Records for locating described items:
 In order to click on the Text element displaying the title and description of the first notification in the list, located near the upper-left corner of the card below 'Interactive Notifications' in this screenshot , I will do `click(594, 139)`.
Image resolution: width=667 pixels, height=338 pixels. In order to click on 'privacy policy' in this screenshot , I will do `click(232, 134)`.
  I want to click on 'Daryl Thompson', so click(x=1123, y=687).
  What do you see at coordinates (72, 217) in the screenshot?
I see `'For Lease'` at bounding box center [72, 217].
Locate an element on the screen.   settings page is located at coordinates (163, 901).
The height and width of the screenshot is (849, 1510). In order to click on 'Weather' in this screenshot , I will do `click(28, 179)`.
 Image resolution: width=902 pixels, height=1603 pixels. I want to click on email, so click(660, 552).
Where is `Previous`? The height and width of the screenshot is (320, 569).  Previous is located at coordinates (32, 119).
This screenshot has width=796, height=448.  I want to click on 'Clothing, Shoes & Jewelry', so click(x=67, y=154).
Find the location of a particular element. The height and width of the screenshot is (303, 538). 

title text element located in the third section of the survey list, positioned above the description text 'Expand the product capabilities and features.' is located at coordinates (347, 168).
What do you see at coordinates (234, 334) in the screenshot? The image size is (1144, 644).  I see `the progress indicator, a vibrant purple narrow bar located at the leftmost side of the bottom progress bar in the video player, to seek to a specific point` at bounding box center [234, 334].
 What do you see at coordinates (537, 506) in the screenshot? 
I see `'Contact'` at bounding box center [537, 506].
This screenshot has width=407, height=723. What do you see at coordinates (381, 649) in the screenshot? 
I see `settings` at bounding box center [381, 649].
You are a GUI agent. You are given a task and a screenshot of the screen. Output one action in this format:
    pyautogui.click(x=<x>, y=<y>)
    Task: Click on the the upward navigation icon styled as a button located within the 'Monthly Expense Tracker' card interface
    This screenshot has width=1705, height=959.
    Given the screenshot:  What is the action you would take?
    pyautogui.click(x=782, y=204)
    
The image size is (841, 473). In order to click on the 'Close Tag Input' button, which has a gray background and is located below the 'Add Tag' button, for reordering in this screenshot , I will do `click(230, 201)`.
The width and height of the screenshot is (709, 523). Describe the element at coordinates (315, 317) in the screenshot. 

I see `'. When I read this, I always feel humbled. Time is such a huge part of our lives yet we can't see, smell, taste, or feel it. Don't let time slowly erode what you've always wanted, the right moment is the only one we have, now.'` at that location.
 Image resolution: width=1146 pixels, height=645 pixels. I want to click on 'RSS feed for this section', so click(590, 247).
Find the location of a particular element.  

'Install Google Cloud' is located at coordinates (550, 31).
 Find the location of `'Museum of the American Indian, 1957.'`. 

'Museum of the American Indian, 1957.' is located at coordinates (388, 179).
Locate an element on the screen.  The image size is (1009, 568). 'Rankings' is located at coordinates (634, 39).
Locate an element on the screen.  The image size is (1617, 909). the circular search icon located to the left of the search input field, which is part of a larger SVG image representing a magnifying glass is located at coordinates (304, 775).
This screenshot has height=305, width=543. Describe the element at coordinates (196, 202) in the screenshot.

# Direction
Copy out, without any change, everything in the material above from the line containing "You are a GUI" down to the line containing "pyautogui.click(x=782, y=204)".

# Output
You are a GUI agent. You are given a task and a screenshot of the screen. Output one action in this format:
    pyautogui.click(x=<x>, y=<y>)
    Task: Click on the the upward navigation icon styled as a button located within the 'Monthly Expense Tracker' card interface
    This screenshot has width=1705, height=959.
    Given the screenshot:  What is the action you would take?
    pyautogui.click(x=782, y=204)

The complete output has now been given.